About this exercise:
Begin with the line in which "This screenshot has height=657, width=848." appears and end with the final line of the entries. Retype each one exactly and add nothing.

Input data below:

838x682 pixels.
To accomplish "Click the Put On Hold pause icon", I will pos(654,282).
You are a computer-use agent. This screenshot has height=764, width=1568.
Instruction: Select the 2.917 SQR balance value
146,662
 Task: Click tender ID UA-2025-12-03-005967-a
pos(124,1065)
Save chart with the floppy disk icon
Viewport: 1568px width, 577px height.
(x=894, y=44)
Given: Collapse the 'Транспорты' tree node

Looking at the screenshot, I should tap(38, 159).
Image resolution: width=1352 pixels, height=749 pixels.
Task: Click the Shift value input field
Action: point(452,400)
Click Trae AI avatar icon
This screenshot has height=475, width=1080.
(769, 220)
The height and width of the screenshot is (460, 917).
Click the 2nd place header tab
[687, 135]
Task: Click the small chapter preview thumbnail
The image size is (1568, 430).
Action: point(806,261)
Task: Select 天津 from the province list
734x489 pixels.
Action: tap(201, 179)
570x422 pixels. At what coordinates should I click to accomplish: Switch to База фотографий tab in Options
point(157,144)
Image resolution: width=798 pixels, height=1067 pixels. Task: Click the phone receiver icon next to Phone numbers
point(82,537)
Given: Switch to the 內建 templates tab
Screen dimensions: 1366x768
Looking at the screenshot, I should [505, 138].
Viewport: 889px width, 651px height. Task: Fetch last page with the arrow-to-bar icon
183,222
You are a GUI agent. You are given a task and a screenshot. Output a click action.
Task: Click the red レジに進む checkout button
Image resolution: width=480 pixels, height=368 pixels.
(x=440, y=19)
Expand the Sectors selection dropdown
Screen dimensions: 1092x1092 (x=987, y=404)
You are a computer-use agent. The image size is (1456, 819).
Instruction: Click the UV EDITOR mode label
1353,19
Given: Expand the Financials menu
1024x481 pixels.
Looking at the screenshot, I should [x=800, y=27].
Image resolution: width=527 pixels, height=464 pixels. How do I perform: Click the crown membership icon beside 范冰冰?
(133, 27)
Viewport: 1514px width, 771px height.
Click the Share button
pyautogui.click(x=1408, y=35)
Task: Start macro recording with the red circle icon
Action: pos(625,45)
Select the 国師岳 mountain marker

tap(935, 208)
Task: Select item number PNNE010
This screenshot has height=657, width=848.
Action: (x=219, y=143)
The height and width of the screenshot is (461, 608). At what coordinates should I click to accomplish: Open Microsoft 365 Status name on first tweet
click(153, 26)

End of Input data.

Worked solution:
This screenshot has height=657, width=848.
Action: (x=219, y=143)
The height and width of the screenshot is (461, 608). At what coordinates should I click to accomplish: Open Microsoft 365 Status name on first tweet
click(153, 26)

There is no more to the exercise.